I could take that anger to this encounter, or I could look for a more constructive way to approach it.
He tried to pass on a narrow shoulder on the right side of my truck. He didn’t make it.
A lineup at customs had me stopped, parked and just waiting. Waiting for the line to move. Sitting high up in the big truck, there is quite a sizeable blind spot on the right side of the truck. So much so that I didn’t see, but rather felt a small jolt and heard the distinct ‘thud’ sound of an object making contact with another object. Namely my truck.
It was a minivan. The driver attempted to pass me on what was a narrow six ft shoulder. Then when he thought he was far enough in front of me, he attempted to cut across my path to cut into the non-commercial vehicle lane.
Back to the door handle. I grabbed on, took a deep breath then flew out of the truck. By the time I hit the ground I had took enough deep breaths to ‘namaste my way through this test of karma.

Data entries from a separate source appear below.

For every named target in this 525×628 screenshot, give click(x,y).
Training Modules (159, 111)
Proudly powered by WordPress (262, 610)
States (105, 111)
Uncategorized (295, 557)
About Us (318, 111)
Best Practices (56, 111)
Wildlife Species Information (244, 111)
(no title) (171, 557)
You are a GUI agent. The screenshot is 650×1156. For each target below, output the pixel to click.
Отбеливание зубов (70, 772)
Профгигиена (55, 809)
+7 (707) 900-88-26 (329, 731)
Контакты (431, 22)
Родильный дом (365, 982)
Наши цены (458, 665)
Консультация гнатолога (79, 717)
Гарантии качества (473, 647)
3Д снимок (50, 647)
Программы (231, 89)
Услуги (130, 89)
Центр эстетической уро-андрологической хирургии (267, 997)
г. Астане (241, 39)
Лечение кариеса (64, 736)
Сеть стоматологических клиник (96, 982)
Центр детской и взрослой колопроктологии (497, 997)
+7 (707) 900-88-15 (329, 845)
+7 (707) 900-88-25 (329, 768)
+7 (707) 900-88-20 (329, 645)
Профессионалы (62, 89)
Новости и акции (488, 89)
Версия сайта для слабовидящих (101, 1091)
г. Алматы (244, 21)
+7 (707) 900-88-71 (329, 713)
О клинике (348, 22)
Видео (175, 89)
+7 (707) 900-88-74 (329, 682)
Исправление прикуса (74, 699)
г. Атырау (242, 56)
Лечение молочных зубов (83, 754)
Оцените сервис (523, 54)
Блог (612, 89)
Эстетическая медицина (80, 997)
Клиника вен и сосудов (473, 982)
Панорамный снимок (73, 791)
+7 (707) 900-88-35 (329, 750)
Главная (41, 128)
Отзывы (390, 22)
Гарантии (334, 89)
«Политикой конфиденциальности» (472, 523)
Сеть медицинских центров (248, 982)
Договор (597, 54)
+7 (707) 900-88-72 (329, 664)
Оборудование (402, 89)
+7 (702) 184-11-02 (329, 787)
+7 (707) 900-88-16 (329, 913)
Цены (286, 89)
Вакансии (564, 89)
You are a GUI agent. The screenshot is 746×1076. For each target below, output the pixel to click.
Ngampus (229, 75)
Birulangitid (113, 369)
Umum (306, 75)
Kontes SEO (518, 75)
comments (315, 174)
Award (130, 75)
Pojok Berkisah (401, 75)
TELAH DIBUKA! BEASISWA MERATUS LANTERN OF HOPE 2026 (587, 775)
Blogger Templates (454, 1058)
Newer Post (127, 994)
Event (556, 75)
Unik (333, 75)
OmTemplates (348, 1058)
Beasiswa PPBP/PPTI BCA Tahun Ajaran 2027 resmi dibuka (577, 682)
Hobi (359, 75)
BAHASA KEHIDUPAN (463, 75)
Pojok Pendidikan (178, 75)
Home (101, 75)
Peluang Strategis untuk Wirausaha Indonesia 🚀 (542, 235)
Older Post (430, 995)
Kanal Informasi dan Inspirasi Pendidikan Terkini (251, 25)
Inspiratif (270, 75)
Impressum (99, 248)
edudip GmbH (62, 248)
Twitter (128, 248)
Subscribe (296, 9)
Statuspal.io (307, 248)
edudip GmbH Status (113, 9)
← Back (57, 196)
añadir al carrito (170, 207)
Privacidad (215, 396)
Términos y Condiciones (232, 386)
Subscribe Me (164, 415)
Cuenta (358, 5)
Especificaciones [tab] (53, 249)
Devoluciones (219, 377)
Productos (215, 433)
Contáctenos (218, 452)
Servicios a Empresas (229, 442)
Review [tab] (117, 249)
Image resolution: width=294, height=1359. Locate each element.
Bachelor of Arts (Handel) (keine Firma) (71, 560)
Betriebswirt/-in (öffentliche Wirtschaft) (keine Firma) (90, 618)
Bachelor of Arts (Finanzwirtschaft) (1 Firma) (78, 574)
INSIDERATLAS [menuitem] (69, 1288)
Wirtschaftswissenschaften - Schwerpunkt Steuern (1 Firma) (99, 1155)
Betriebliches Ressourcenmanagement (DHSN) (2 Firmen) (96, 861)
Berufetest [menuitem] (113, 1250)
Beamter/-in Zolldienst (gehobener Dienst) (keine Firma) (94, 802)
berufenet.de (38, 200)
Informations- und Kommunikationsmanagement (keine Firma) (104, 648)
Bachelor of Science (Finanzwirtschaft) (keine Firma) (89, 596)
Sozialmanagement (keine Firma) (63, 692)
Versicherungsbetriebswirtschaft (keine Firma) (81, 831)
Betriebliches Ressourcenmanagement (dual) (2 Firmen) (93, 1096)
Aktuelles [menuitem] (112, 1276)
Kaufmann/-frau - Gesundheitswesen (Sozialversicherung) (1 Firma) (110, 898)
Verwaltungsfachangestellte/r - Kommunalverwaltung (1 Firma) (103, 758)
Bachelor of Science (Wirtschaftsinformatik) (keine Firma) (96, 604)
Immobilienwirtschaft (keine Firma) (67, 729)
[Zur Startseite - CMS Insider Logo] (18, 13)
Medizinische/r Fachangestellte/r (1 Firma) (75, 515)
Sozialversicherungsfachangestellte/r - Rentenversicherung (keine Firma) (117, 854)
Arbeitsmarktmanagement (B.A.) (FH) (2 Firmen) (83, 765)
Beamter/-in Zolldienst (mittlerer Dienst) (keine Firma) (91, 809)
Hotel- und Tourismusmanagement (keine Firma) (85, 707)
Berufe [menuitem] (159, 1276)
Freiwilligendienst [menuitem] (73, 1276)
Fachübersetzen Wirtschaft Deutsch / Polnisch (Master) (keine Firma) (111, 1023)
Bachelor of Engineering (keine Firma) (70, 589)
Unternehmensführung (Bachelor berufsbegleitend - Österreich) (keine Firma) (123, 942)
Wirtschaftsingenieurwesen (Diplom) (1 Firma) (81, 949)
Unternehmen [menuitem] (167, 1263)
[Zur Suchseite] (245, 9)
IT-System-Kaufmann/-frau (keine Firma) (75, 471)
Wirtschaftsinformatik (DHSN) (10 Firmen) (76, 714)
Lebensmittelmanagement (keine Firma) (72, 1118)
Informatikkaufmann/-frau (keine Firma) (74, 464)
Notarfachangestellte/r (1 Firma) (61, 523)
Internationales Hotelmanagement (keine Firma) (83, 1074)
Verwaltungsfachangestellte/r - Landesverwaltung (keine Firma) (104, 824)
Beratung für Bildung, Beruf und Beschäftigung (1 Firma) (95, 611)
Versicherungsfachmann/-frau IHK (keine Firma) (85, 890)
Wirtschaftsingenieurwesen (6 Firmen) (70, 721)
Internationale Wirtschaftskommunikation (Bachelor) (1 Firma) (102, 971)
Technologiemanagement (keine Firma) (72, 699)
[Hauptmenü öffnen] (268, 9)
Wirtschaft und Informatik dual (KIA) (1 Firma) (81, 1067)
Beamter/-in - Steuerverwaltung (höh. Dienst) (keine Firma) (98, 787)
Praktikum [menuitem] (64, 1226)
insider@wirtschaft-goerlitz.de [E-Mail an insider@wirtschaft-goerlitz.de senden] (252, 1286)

Accident really. Elderly gentleman. Reflexes and observatory skills declining. He said he didn’t even know he it me.
It wasn’t the end of the world. Nobody got hurt. Not a foul word was uttered. I made sure he was okay. We stood together this little man and I. He was five foot nothing. All the while people in passenger vehicles looked and watched in voyeuristic curiosity.
We disappointed them. Me and that old fella. Nope. Nothing to see here. While exchanging insurance information and taking pictures of the damage. Two motorists presented me with their business cards, just in case I needed witnesses.
That’s when it hit me. I wasn’t so much concerned about covering my own butt. I was parked. Stopped. He was in the wrong.
What concerned me was the old fellow. At his age, I would think that his insurance company would be taking a hard look at his ability to drive; that’s the big elephant in the room.
For him, so many years of having the ability and freedom to drive when and where he wanted may very well be coming to an end; and along with it, the sense of independence that is so easily taken for granted while we have it.
Yeah, it was just a minor fender bender to me. But to him it, may very well be a huge game changer.
I could’ve made a big deal out of it. But I had a choice when I grabbed hold of the door handle. I think the old fellow and I both chose wisely.
Remember. Meet people where they are. We all make mistakes.